> _Exercise prompt_:
Copy the entries exactly, through the "The image size is (600, 861)." line.

> _Records shown_:
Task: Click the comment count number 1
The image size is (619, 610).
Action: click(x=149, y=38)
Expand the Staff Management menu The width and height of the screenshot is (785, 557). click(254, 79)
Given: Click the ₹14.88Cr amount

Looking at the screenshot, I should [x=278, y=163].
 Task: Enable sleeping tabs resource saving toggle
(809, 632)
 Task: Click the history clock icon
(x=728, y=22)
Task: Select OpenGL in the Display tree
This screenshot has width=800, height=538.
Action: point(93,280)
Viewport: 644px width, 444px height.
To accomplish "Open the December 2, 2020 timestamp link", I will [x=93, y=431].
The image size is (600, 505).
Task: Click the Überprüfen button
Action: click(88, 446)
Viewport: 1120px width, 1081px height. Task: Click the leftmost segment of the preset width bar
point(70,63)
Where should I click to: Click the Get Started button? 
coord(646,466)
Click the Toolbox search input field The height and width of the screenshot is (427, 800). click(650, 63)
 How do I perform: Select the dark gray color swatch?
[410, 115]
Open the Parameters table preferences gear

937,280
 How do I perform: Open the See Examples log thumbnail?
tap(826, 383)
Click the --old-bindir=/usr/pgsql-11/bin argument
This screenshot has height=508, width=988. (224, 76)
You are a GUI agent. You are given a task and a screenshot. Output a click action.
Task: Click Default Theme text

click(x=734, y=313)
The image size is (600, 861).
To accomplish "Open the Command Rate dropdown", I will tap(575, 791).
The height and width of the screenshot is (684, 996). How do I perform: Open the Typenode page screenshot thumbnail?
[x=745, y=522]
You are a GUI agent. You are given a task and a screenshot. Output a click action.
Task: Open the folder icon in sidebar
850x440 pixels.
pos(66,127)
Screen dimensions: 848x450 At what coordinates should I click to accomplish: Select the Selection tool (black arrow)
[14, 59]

> _Exercise solution_:
Task: Click the comment count number 1
The image size is (619, 610).
Action: click(x=149, y=38)
Expand the Staff Management menu The width and height of the screenshot is (785, 557). click(254, 79)
Given: Click the ₹14.88Cr amount

Looking at the screenshot, I should [x=278, y=163].
 Task: Enable sleeping tabs resource saving toggle
(809, 632)
 Task: Click the history clock icon
(x=728, y=22)
Task: Select OpenGL in the Display tree
This screenshot has width=800, height=538.
Action: point(93,280)
Viewport: 644px width, 444px height.
To accomplish "Open the December 2, 2020 timestamp link", I will [x=93, y=431].
The image size is (600, 505).
Task: Click the Überprüfen button
Action: click(88, 446)
Viewport: 1120px width, 1081px height. Task: Click the leftmost segment of the preset width bar
point(70,63)
Where should I click to: Click the Get Started button? 
coord(646,466)
Click the Toolbox search input field The height and width of the screenshot is (427, 800). click(650, 63)
 How do I perform: Select the dark gray color swatch?
[410, 115]
Open the Parameters table preferences gear

937,280
 How do I perform: Open the See Examples log thumbnail?
tap(826, 383)
Click the --old-bindir=/usr/pgsql-11/bin argument
This screenshot has height=508, width=988. (224, 76)
You are a GUI agent. You are given a task and a screenshot. Output a click action.
Task: Click Default Theme text

click(x=734, y=313)
The image size is (600, 861).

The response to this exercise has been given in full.